* [Reading passage]:
SocioEmoDialog: A Multimodal Dyadic Dialogue Dataset with Sociologically-Aligned Emotion Distribution

Introduction

Official repository of the SocioEmoDialog dataset - A large-scale Chinese audio-visual dialogue dataset featuring 21,800 professionally acted dialogues (400 hours) with synchronized high-quality video and audio. Includes:

Actor diversity: 119 actors with varied demographics (age, gender, etc.).
Emotion annotations: Discrete emotional labels aligned with sociologically grounded distributions.
Diverse scenarios: Covers real-life interactions with natural conversational flow and emotional expressions.
Professional recording: Filmed in acoustically treated neutral studios using high-end cameras and microphones.

Works on SocioEmoDialog

We propose the first high-quality multimodal dialogue dataset aligned with sociologically grounded distributions of emotional expression in everyday human interaction. The data set comprises 21,800 dialogue sessions performed by 119 professional actors, spanning 18 emotional categories, with a total duration of 400 hours.

1. Statistics

SocioEmoDialog	Value
# actors	119
# emotions	18
# dialogues	21,880
# utterance	268,404
# gender-male	58
# gender-famale	61
avg # utterance/dialogue	12.27
avg age	26
total length (hr)	400

2. Comparison of SocioEmoDialog and pervious datasets

Comparison of different datasets. SocioEmoDialog excels in expression diversity, actor scale, data scale, and recording quality. S and D denote for single and dyadic, respectively.

Click-target data

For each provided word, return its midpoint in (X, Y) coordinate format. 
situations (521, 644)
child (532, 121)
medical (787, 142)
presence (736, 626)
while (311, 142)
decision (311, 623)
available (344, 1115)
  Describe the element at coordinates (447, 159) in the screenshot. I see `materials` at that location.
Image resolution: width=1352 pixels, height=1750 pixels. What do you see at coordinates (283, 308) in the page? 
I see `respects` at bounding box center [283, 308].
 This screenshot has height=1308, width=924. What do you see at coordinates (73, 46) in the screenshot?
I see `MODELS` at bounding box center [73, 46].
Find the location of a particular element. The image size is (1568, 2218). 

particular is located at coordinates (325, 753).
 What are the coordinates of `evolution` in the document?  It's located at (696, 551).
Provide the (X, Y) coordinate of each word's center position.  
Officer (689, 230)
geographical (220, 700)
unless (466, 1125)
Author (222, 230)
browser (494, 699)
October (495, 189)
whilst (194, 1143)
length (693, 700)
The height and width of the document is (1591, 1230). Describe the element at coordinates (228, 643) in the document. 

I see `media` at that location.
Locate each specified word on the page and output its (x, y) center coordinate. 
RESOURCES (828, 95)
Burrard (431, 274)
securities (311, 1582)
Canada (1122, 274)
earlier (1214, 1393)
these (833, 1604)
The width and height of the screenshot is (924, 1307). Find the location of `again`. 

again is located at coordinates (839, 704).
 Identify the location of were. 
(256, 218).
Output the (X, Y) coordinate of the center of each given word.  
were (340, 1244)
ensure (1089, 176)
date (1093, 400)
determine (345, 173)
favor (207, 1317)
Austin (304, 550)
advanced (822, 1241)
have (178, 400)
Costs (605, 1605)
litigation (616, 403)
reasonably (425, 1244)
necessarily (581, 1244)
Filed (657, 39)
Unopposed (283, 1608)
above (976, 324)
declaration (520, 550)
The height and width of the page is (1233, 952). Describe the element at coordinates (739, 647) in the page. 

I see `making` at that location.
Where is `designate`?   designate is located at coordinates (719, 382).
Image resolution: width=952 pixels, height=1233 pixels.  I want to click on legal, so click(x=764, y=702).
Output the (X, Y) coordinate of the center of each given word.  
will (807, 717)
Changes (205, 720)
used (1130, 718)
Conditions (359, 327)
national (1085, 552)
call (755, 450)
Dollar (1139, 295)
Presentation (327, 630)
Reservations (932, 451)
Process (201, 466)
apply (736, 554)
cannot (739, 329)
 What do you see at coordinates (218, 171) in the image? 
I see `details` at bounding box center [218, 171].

* [Exercise tasks]:
1. Reproduce the SocioEmoDialog dataset description between "Professional recording: Filmed" and "of 400 hours.", inclusive, with no changes.
2. Write what comes next in the SocioEmoDialog dataset description, starting after its last sentence.

* [Written answers]:
1.
Professional recording: Filmed in acoustically treated neutral studios using high-end cameras and microphones.

Works on SocioEmoDialog

We propose the first high-quality multimodal dialogue dataset aligned with sociologically grounded distributions of emotional expression in everyday human interaction. The data set comprises 21,800 dialogue sessions performed by 119 professional actors, spanning 18 emotional categories, with a total duration of 400 hours.

2.
3. Emotion Distribution Aligned with Real-World Statistics

In real life, people experience a broad spectrum of emotions on a daily basis, and the frequency of these emotions is inherently imbalanced. As in relevant sociological research, the natural distribution of emotions in everyday life is heavily skewed, with neutral and mildly positive emotions occurring far more frequently than extreme emotions such as anger or fear. Guided by these statistical findings, our dataset is constructed to closely reflect real-world emotional frequencies.

4. Data Field Descriptions

Script Data Format

{
    <dialogue id>: {
        "topic_label": <topic label>,
        "num_utterances": <number of utterances>,
        "utterances": [ # ordered list of conversation turns
            {
                "utterance_id": <utterance id>,
                "speaker_id": 0 or 1,
                "emotion_label": <emotion label>,
                "text": <utterance text>
            },
            ...
        ]
    },
    ...
}

dialogue_id: A unique identifier for the dialogue instance
topic_label: A label describing the topic or theme of the dialogue (e.g., "Fashion", "Music")
num_utterances: The total number of utterances (turns) in the dialogue
utterances: An ordered list of utterance objects, representing the turns in the dialogue
- utterance_id: A sequential identifier for the utterance within the dialogue
- speaker_id: An identifier for the speaker, typically 0 for one participant and 1 for the other
- emotion_label: The annotated emotion associated with the utterance (e.g., "Joy", "Anger")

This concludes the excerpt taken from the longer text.